QLDC councillor candidate statement: Jon Mitchell
The following statement has been received from Jon Mitchell - a councillor candidate for the QLDC Queenstown-Whakatipu Ward.
“We need real change for the better!
I will bring more openness, teamwork, and professionalism to the council.
QLDC needs a full leadership reset to recover from the poor decisions of the past and to avoid more of the same.
A little about me:
I’m standing as a strong independent voice for Queenstown-Whakatipu communities, my home for most of my life. My wife and I now run an off-grid homestay 10 minutes south of Kingston, that we completed last year. Like a growing number of locals, I work remotely the Southern Lakes. My work is in risk, resilience, and emergency management. Traveling regularly to work with community groups, businesses, and government agencies throughout the country.
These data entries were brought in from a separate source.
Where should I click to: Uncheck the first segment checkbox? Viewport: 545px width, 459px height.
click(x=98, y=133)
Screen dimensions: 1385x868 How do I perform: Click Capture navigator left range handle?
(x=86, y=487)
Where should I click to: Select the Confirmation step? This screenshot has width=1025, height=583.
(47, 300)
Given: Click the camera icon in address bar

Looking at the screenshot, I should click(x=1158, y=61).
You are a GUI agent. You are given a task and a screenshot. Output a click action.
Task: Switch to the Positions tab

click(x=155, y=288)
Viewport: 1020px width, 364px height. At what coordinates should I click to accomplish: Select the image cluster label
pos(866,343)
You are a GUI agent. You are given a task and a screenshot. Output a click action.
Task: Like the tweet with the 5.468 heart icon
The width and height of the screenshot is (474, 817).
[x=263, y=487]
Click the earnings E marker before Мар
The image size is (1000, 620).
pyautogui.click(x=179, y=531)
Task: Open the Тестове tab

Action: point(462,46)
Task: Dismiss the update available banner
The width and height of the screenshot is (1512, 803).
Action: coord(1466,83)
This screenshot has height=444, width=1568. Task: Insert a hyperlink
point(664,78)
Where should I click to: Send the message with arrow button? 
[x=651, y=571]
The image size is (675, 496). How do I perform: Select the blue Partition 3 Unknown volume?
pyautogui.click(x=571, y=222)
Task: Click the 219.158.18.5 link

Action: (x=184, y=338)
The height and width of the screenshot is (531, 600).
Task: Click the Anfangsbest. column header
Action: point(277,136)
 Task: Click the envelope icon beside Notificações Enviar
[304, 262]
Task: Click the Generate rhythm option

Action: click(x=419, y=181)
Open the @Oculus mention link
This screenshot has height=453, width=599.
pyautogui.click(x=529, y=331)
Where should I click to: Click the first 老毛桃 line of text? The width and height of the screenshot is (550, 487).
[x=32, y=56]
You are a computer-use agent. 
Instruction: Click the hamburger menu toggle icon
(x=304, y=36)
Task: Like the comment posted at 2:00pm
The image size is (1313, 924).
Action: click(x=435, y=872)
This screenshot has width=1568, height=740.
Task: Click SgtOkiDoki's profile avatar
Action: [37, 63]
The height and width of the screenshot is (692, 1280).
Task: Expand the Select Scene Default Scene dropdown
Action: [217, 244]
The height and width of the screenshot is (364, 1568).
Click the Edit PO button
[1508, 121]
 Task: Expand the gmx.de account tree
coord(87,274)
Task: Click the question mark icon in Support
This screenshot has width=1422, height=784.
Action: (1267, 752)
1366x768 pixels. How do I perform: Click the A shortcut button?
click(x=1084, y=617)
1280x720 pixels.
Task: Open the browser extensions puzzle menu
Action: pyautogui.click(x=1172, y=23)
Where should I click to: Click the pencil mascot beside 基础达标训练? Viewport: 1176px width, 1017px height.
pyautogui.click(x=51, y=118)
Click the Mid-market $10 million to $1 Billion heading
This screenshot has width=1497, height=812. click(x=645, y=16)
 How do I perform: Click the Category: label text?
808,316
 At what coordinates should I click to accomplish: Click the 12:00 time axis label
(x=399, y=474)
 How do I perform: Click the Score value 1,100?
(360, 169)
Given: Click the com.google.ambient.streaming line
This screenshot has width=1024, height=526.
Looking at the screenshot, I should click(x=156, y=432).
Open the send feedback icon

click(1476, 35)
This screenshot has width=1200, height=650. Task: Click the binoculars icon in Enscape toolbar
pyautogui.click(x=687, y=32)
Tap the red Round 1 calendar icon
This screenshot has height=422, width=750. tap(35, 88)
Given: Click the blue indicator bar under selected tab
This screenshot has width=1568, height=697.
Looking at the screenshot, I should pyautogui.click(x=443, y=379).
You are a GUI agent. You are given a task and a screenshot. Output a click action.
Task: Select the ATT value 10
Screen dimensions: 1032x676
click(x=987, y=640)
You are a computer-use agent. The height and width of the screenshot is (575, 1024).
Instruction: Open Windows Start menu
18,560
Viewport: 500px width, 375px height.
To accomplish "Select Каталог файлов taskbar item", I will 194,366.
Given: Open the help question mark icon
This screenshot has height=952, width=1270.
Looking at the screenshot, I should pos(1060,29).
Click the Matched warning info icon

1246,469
My wife loves her work in the local health sector, despite its increasing challenges. While our offspring have followed the family tradition to work in the local tourism industry.
My experience in local government, emergency management, economic development, governance, community-focused leadership, and tourism here in Queenstown Lakes and beyond, will help us solve the district’s crises and realise a more positive future together.
I have been on the board of Queenstown Lakes Shaping Our Future since 2021 and love the positive impact our small team is able to make in giving communities a voice in local decision-making and their own destinies.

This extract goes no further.